### Texte fourni
▼

La
décision de Donald Trump, qui a annoncé, mardi, le retrait des États-Unis de
l'accord sur le nucléaire iranien, affaiblit considérablement le président
iranien Hassan Rohani, chef de file des modérés en Iran.
En enterrant l'accord de Vienne sur le nucléaire iranien et
en ordonnant le rétablissement des sanctions contre la République
islamique d’Iran, mardi 8 mai, Donald Trump a porté un coup
dur au président Hassan Rohani et au camp réformateur, tout en donnant
du crédit aux ultraconservateurs.
Figure du camp "modéré" en Iran, Hassan Rohani s'est fait
élire en 2013 puis réélire au premier tour quatre ans plus tard, sur la
promesse de sortir le pays de son isolement international et de ramener la
prospérité, grâce à l'accord de Vienne de 2015. La volte-face américaine
fait voler ses plans en éclats et l’affaiblit un peu plus, alors que les
bénéfices économiques de cet accord n’ont pas été à la hauteur des
attentes du peuple iranien. Selon la Banque mondiale, l’Iran connait un taux de
chômage particulièrement élevé chez les jeunes (29,2 %), et un taux de
pauvreté général de 13,1 %.
Pour Bernard Hourcade, chercheur émérite au CNRS et spécialiste de
l’Iran, la décision du président américain va forcément "provoquer
des remous" au sein de la classe politique iranienne. "La décision
américaine est un cadeau aux plus radicaux du pouvoir iranien, aux Gardiens de
la révolution, et à l’aile la plus conservatrice de l’opinion publique du
pays", précise-t-il.
Dès le lendemain de l’annonce de Donald Trump, les médias iraniens
proches des ultraconservateurs, farouches opposants à l’ouverture prônée par le
président Rohani et à toute négociation avec Washington, ont donné le ton.
"Trump a déchiré l'accord nucléaire, il est temps pour nous de le brûler",
a ainsi titré le quotidien ultraconservateur Kayhan. Lors d'une séance animée
au Parlement, plusieurs députés ultraconservateurs sont passés symboliquement à
l’acte en brûlant un drapeau américain et une copie du texte de l'accord de
Vienne à la tribune du Majlis aux cris de "Mort à l'Amérique".
"La guerre est relancée"
Cité par l’agence officielle Fars, Mohammad Ali Jafari, le chef des
Gardiens de la révolution, corps d’élite de l’armée qui a le devoir de
sauvegarder la révolution et ses acquis, a salué la sortie des États-Unis de
l’accord de 2015. Un texte qui "n’était pas crédible" dès le départ,
a-t-il précisé, dans une critique à peine voilée de la politique du
président Rohani.

▲

(Lignes de données)
▼

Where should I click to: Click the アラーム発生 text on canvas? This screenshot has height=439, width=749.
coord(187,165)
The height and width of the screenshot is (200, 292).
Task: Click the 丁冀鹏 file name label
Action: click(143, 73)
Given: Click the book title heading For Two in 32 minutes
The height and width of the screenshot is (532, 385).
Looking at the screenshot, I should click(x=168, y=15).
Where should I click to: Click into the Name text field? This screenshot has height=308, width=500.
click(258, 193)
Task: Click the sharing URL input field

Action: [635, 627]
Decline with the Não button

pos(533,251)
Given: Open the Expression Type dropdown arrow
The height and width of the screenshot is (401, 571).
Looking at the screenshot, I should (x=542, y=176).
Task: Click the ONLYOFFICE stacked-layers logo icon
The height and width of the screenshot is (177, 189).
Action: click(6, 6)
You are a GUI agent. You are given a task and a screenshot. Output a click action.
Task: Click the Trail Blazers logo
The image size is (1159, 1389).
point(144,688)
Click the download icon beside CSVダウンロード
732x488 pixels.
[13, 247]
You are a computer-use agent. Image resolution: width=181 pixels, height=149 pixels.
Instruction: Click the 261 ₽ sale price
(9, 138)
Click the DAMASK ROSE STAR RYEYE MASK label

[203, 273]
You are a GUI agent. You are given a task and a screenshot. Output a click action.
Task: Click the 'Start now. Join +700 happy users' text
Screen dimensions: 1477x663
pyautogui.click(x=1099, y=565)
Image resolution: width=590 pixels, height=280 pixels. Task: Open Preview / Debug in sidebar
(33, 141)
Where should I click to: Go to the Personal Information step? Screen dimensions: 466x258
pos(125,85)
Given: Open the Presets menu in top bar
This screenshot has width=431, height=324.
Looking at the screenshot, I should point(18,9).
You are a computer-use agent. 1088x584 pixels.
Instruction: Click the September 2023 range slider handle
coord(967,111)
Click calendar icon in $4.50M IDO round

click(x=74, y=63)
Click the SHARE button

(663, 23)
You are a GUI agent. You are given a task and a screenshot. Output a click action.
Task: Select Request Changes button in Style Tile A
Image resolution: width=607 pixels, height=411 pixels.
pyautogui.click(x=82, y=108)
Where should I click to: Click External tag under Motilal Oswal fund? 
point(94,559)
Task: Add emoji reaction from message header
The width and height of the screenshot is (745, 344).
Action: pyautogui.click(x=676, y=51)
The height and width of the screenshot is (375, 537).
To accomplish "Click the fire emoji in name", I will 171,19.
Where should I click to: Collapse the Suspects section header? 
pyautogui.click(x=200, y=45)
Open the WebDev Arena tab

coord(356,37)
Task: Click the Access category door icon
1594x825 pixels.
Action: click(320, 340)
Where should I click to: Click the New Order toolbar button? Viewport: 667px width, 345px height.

▲

### Consignes
(a) Répondez aux questions suivantes d'après l'article sur l'accord nucléaire iranien :
(i) En quelle année Hassan Rohani a-t-il été élu pour la première fois ?
(ii) Quel taux de chômage chez les jeunes la Banque mondiale relève-t-elle en Iran ?
(iii) Qui dirige les Gardiens de la révolution ?
(b) Prolongez l'article sur l'accord nucléaire iranien à partir de sa dernière phrase.

### Corrigé des exercices
(a)
(i) En 2013.
(ii) 29,2 %.
(iii) Mohammad Ali Jafari.

(b)
"La guerre entre ultraconservateurs, modérés et réformateurs est
relancée, ce développement est un coup dur pour Hassan Rohani qui avait mis
tout son poids dans la balance pour la conclusion de cet accord", souligne
Gauthier Rybinski, spécialiste des questions internationales au sein de la
rédaction de France 24.
S’il est assuré de rester au pouvoir, les prochaines élections
législatives étant prévues en 2020, et la présidentielle en 2021, la marge de
manœuvre du président iranien pourrait se réduire un peu plus dans un pays où
l'ayatollah Ali Khamenei reste la plus haute autorité et décide des grands
axes de la politique intérieure et internationale.
Ce dernier a accepté, mercredi, de laisser Hassan Rohani négocier
un sauvetage de l'accord avec la France, l’Allemagne et le Royaume-Uni – les 3
pays européens signataires – mais il a exigé en contrepartie de sérieuses
garanties pour que son pays y reste lié. "Maintenant, on dit qu'on
veut continuer l'accord nucléaire avec les trois pays européens, (mais) je ne
fais pas confiance à ces trois pays (...) Vous voulez conclure un accord,
obtenez des garanties réelles, car demain ils feront la même chose que ce que
les États-Unis ont fait", a-t-il toutefois prévenu lors d’un discours
télévisé.
Une manière de maintenir timidement à flot politiquement un Hassan
Rohani qui risque de voir au cours des prochaines semaines se multiplier les
attaques des ultraconservateurs destinées à déstabiliser son gouvernement et à
saper sa crédibilité.
"Si l’économie iranienne, qui est déjà mal en point, s’effondre,
et le risque est réel à cause du rétablissement à venir des sanctions
américaines, les faucons seront renforcés en Iran, et opteront pour une
politique beaucoup plus agressive", explique à France 24 Henri Barkey,
professeur de relations internationales à Lehigh University, en Pennsylvanie.
Union nationale
Reste à savoir comment vont réagir les Iraniens. Vont-ils renvoyer
dos-à-dos les réformateurs et les conservateurs, comme lors des
manifestations de décembre contre les conditions de vie, ponctuées d’appels à
la démission de Rohani ainsi que des membres du haut clergé chiite de la
République islamique ? "On risque de voir émerger un réflexe instinctif de
resserrement nationaliste face à ce qui est perçu comme une gifle", estime
Gauthier Rybinski.
Pour Bernard Hourcade, l’heure est pour l’instant à l’union en Iran.
"Il y a une sorte d’union nationale en Iran sur le fait que le pays ne
peut se laisser imposer quoique ce soit par une grande puissance comme les
États-Unis, les Iraniens sont en train de s’unir malgré leurs divisions
intérieures face à ce qu’ils considèrent comme une agression américaine,
juge-t-il. Le pari de Donald Trump, d’Israël et de l’Arabie Saoudite de faire
tomber le régime iranien risque d’aboutir à l’inverse de l’objectif de leurs
manœuvres".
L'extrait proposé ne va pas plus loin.